Zimbabwe and the future of President Robert Mugabe will be the center of attention when he and fellow African heads of state gather in the Egyptian resort Sharm el Sheikh over the next few days for their semi-annual summit. But as VOA's Peter Heinlein reports from the summit site, Zimbabwe is a divisive issue for the continental body, where Mr. Mugabe is widely revered as a hero of the anti-colonial movement.
It came as no surprise to African Union officials when Robert Mugabe said he would attend the two-day continental summit that officially opens Monday. He is a regular fixture at these twice a year extravaganzas.
Some diplomats privately noted there was more concern over objections expressed by some leaders that this Red Sea resort town is not technically in Africa.

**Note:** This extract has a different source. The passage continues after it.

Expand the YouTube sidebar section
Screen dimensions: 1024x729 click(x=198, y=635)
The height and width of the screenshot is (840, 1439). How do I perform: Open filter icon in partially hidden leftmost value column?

AU spokesman El-Jhassim Wane says all 53 African states are supposed to be represented at the highest level.
"The fact is, a summit is a summit of all African heads of states and they are all expected, as much as their schedules permit them to do so, to attend AU summits," he said. "So of course expectations is all African heads of state would attend. There is no surprise to that as such."
Wane and other African Union diplomats and officials declined to talk on the record about Zimbabwe, but several spoke privately of their eagerness to see the organization's newly elected leadership take action. Both Tanzanian President Jakaya Kikwete, who holds the union's rotating presidency, and AU Commission Chairperson Jean Ping are said to be working feverishly behind the scenes to determine a course of action.
But their options are limited, partly because the situation is so fluid, and partly because of deep differences among other African leaders. Many blame Mr. Mugabe for what former South African President and elder statesman Nelson Mandela called a tragic failure of leadership in Zimbabwe. But to others, he is not only a hero of the anti-colonial movement, but a senior member in a tight club of African leaders, many of whom have less than sterling democratic credentials.
To complicate matters, Mr. Mugabe made clear this week he would not accept what he calls interference in Zimbabwe's affairs, not even from the African Union.
Spokesman Wane says despite considerable obstacles, the African Union under President Kikwete and Chairperson Ping is taking an increasingly prominent role in seeking a solution to Zimbabwe's leadership crisis.
"The chairperson was in Zimbabwe in early May, he was in South Africa and Zambia and he is in continuous consultations with regional leaders and the AU is supporting the efforts of SADC to help Zimbabwe overcome the current challenge," he said. "We did of course over the past weeks issue communiqués expressing our concern at the increasing acts of violence in the runup to the second round of the presidential election."
Foreign ministers are already in this seaside Egyptian resort for pre-summit deliberations of a week-long gathering ostensibly devoted to the challenges of providing Africa with clean water and sanitation. Instead, however, it is shaping up as a stern test of the continental body's new leadership, as it faces a challenge from an aging and discredited, but still extremely influential charter member of the group.